Массажистка Ася Гавриловна массировала Евстафенке шею и спину. В головах у него преданно сидел маленький критик из Ленинграда. Когда Холодков подошел, чтобы сменить Евстафенку, они говорили о Марине.
— Когда я вижу ее, — сказал Евстафенко растроганно, — мне вспоминаются строчки Гумилева: «Ты ждешь любви, как влаги ждут поля. Ты ждешь любви, как воли кобылица…»
«Пожалуй, — подумал Холодков. — Больше всего она напоминает кобылу. Но именно поэтому ему и не следовало вспоминать эти строчки Гумилева. Там ведь шла речь о щупленькой Лиле Дмитриевой… Впрочем, он может и не знать этого. Или не понимать перебора».
Евстафенко встал, заправил австралийскую майку в американские шорты и решительно сказал маленькому критику:
— Народ ждет от нас острого ответа на вылазку мерзавцев. Я напишу стихи об интернациональной дружбе народов. И пусть попробуют придраться.
— Это будет как взрыв бомбы, — сказал маленький критик и зажмурился, не от страха, от предвкушения.
Холодков блаженно растянулся на топчане, спрятал записную книжку в карман джинсов.
— Вот у меня тоже один писатель массировался, — сказала Ася Гавриловна. — Может, знаете — Октябрев? Октябрев-Говорухо?

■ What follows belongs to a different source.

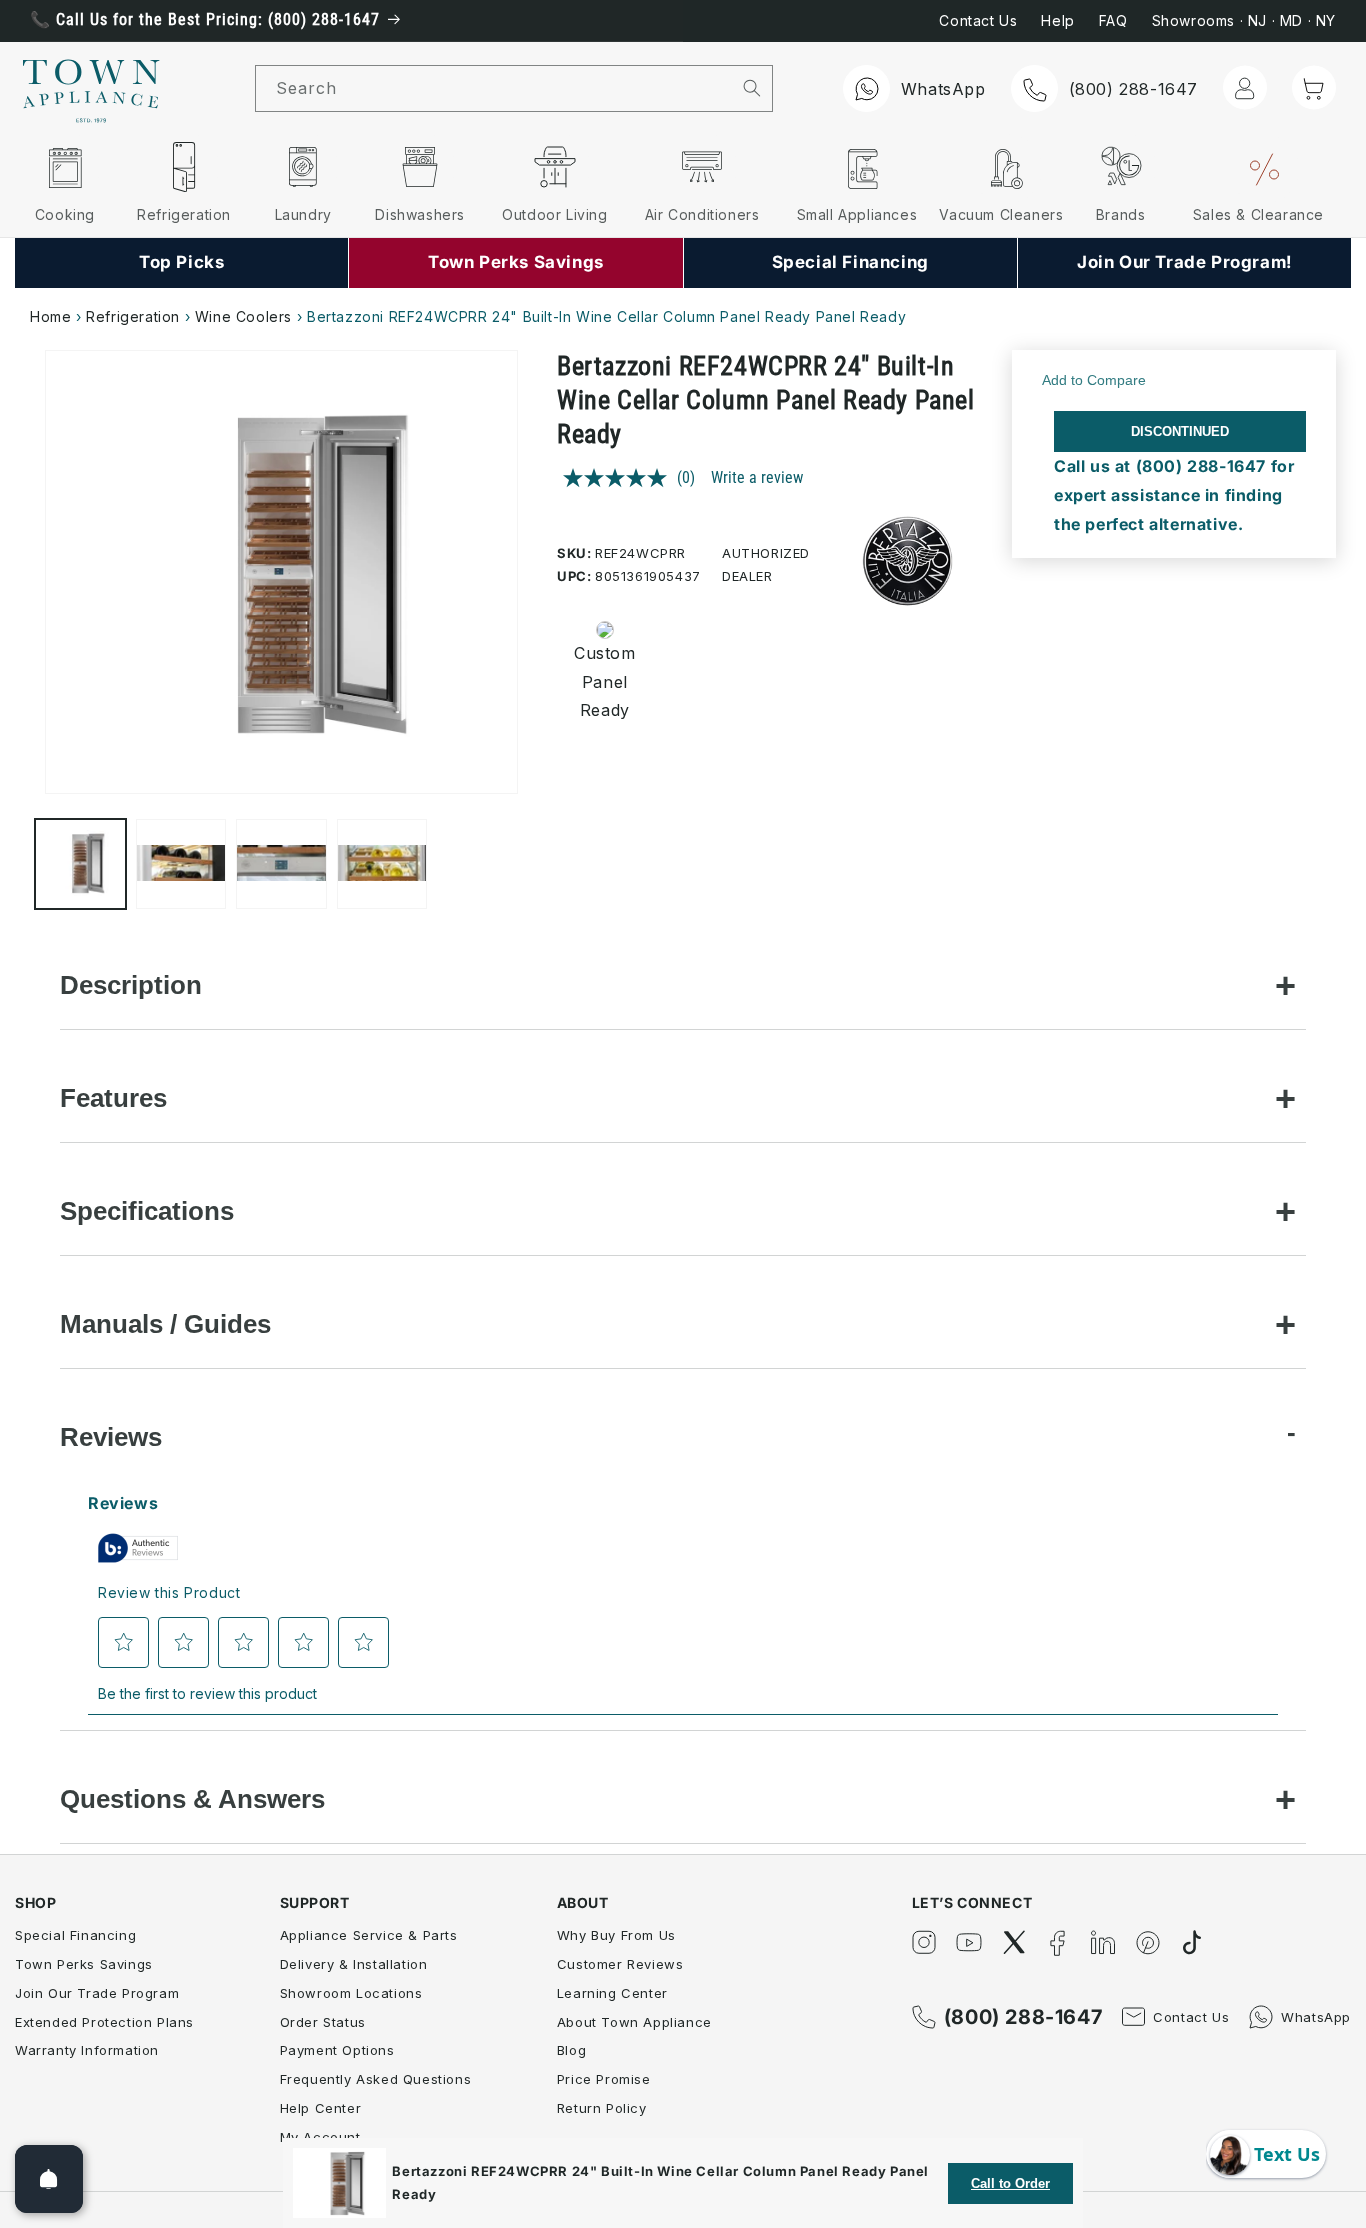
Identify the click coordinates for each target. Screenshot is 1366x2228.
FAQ (1113, 20)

— Не знаю, — признался Холодков. — Так ведь и он меня не знает.
— Тоже с книжечкой был. Такой нервный. Только спину ему начнешь массировать, как вскочит. «Обождите, — говорит, — минуточку, Ася Гавриловна, надо записать мысль, очень важная мысль». Ляжет, только начнешь поясницу, опять вскочит, что-нибудь запишет… Он потом мне и произведение подарил. Хорошая книга — «Граница на замке». Очерки о службе пограничников. Очень правдивая, очень жизненная книжка.

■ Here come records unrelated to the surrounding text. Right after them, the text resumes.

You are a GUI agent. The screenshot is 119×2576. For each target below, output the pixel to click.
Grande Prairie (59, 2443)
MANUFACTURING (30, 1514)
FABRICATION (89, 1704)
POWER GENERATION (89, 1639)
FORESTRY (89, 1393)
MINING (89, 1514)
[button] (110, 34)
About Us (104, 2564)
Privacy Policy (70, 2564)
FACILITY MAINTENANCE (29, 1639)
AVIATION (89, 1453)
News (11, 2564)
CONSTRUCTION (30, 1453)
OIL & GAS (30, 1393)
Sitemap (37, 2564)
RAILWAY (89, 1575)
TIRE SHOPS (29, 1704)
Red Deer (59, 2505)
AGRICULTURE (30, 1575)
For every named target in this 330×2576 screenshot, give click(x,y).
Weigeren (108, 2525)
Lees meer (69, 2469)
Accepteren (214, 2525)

— Как шпион к ногам копыта привязывал? — спросил Холодков.
— Да. Вот и вы читали.
— Нет, не читал, — угрюмо сказал Холодков.
— Так вы просто его, может, видели. Вы из Харькова?
— Нет, из Москвы…
— Я в Москву уже который год собираюсь. Дочку туда хочу повезти. Во втором классе дочка у меня и так, поверите, любит Ленина. Мама, говорит, хочу повидать его в гробике. А я так решила: зимой возьму отпуск и поеду, повезу дочку в Мавзолей…
В открытую дверь павильончика Холодков увидел, что Аркаша пошел к воде. Он поспешил расплатиться. Однако еще до его прихода Аркашу успела остановить томная молодая мамочка. Она была полненькая, большеглазая, со вздернутым носиком, и Холодков удивился, что он не видел ее раньше — это был его секс-тип; впрочем, Холодков успокоил себя тем, что она, судя по красным ожогам на плечах, всего второй или третий день на пляже, так что не все еще было потеряно.
До обеда оставалось полтора часа. За эти полтора часа разнеженной пляжной откровенности Холодков успел узнать о ней даже больше, чем хотел бы знать. Она не верила в любовь. Был у нее в прошлом году один из Москвы, после этого она окончательно разочаровалась. Мужа она вообще не любила. Нет, он, конечно, старался, все для нее делал, он неплохой муж, чего зря говорить. К тому же он молодой и очень высокий. А ему — что ему плохо? Она, кажется, не уродка, работает, сама зарабатывает, родила ему прекрасную дочку. Вот он и старается, создает ей какие-то удобства жизни. А любовь? Какая может быть любовь, когда даже тот, который у нее был в Москве в прошлом году, уж кажется, любовь-разлюбовь, даже название такое, хотя ей и не нравилось это название — любовник, а тоже оказалось — ничего надежного… Собираясь на обед, Холодков приглашал Тонечку заходить в гости. «Приду, конечно, если делать нечего, — сказала она. — А только я больше никому ничего не верю».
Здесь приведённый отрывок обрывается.